Die Pike sauste und drang dem Manne bis an das Heft in den Leib. Der Unglückliche wankte, griff nach dem Penterbalken, verfehlte ihn und stürzte rücklings über das Schanddeck des Bootes in's Meer.

»Bursche,« rief der Kapitän mit Nachdruck, die Mannschaft anredend, welche voll Entsetzen dem Auftritte zuschaute, »so lang nur noch ein Brett, ja nur noch ein Zahnstocher von diesem Schiffe übrig ist, muß meinen Befehlen Folge geleistet werden. Schiemann, Steuer herum! Ich habe euch nur noch einige Worte zu sagen. Das Schiff sinkt und wir müssen es auf das Felsenriff treiben – die Boote sind unnütz. So lange es noch zusammenhält, klammert euch daran fest, als an euren einzigen Hoffnungsanker. Und nun lebt wohl, wackere Kameraden; denn wir sehen uns vielleicht nicht Alle in dieser Welt wieder. Haben Sie Acht, daß das Schiff wo möglich auf eine geeignete Stelle kommt, Mr. Pearce.«

»Ich sehe nur noch eine einzige Stelle, wo wir es möglicherweise hinbringen können, Sir. Ein wenig Steuerbord! – Gut! – So« – lauteten die kaltblütigen Befehle des Schiffers, während das Fahrzeug mit vermehrter Schnelligkeit seinem Untergange entgegenflog.

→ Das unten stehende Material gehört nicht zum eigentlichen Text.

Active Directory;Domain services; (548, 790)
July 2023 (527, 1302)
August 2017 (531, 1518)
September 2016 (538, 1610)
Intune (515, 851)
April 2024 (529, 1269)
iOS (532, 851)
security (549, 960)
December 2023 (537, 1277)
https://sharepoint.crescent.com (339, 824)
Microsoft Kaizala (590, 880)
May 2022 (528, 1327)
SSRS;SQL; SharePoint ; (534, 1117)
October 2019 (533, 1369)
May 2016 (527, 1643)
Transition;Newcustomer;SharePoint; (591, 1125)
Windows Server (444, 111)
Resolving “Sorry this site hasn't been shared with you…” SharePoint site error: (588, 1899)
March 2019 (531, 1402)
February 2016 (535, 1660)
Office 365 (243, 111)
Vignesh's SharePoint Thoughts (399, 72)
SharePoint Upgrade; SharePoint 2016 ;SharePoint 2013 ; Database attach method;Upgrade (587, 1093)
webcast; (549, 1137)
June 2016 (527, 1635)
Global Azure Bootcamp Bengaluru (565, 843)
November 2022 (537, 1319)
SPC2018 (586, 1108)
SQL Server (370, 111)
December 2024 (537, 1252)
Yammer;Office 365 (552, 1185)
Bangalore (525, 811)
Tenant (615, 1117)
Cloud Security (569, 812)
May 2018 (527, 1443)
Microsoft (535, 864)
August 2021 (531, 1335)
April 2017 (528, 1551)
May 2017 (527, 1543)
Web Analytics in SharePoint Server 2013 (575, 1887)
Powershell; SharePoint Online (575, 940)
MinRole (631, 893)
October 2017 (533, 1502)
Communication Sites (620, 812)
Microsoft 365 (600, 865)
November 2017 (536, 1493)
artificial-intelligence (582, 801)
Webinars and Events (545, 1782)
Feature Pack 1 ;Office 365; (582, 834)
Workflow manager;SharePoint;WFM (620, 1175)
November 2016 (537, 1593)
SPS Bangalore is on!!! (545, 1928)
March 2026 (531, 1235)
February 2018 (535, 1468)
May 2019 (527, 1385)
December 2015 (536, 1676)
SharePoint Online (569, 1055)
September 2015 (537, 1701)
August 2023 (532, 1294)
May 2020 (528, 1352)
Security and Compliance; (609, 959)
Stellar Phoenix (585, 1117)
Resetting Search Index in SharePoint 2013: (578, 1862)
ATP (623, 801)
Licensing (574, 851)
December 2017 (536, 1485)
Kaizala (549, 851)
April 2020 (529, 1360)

Der Kapitän stand an den Karronadetragehölzern, von wo aus er die Mannschaft angeredet hatte. Sein Blick war fest und kühn – nicht Eine Muskel in seinem Gesichte verzog sich, und die Matrosen sahen auf dasselbe, wie auf ein Barometer ihres Schicksals. Erschreckt durch die furchtbare Bestrafung des Widerspenstigen und durch langgewohnte Disciplin im Zaume gehalten, erwarteten sie in ängstlicher Spannung, aber schweigend, ihren Untergang.

Alles hier Geschilderte währte jedoch nur zwei Minuten – welche kaum verstrichen waren, als die Fregatte an das Felsenriff stieß.